Ronald Reagan, 'Naive' on Terror

After spending several hundred words scratching his head over what the word "terror" really means, intelligence reporter Scott Shane ended his Sunday Week in Review essay "Dropping the Word Bomb," on safe ground with a couple of selective anti-Reagan anecdotes suggesting the strongly pro-defense Reagan was naive about the threat of terrorism. (If we're talking about terror naivete, why skip the eight years of Bill Clinton, a period where Osama bin Laden attacked U.S. targets with impunity while planning 9-11?)

From the debate over word choice came the adage that "one man's terrorist is another man's freedom fighter," a cliché already by the 1980s.

"That's a catchy phrase, but also misleading," President Ronald Reagan said in a 1986 radio address. "Freedom fighters do not need to terrorize a population into submission. Freedom fighters target the military forces and the organized instruments of repression keeping dictatorial regimes in power. Freedom fighters struggle to liberate their citizens from oppression and to establish a form of government that reflects the will of the people."
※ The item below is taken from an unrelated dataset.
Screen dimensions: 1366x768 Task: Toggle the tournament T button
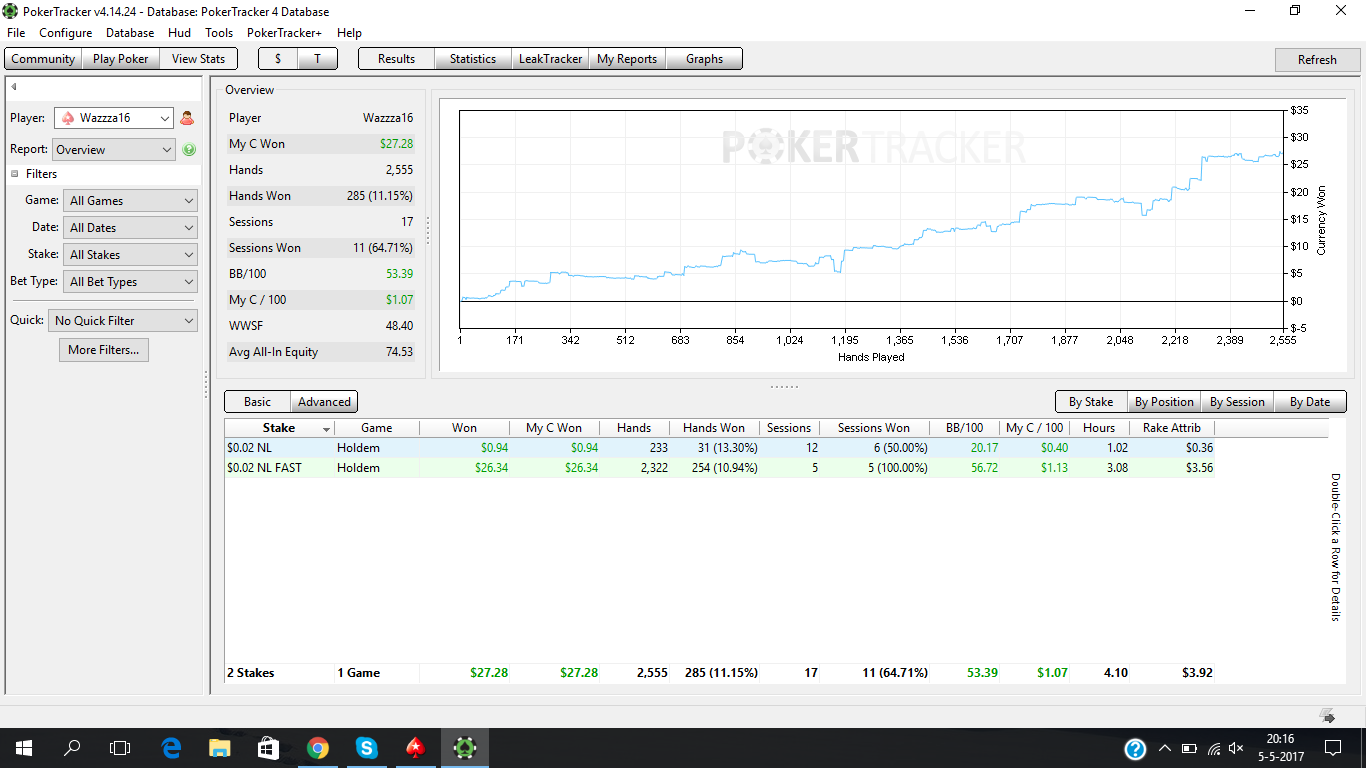coord(318,59)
Thinking of ends and not means, Mr. Reagan praised the Nicaraguan contra rebels, who had a bloody record fighting the Communist Sandinistas, as "the moral equivalent of the Founding Fathers." In the cold war contest with the Soviet Union, he armed and embraced the Afghan "freedom fighters" and their Arab allies, some of whom evolved into the terrorists of Al Qaeda and the Taliban.

That long-ago radio address sounds naïve in retrospect in another respect, too. "History is likely to record that 1986 was the year when the world, at long last, came to grips with the plague of terrorism," President Reagan declared. President Obama is unlikely to venture a similar prediction anytime soon.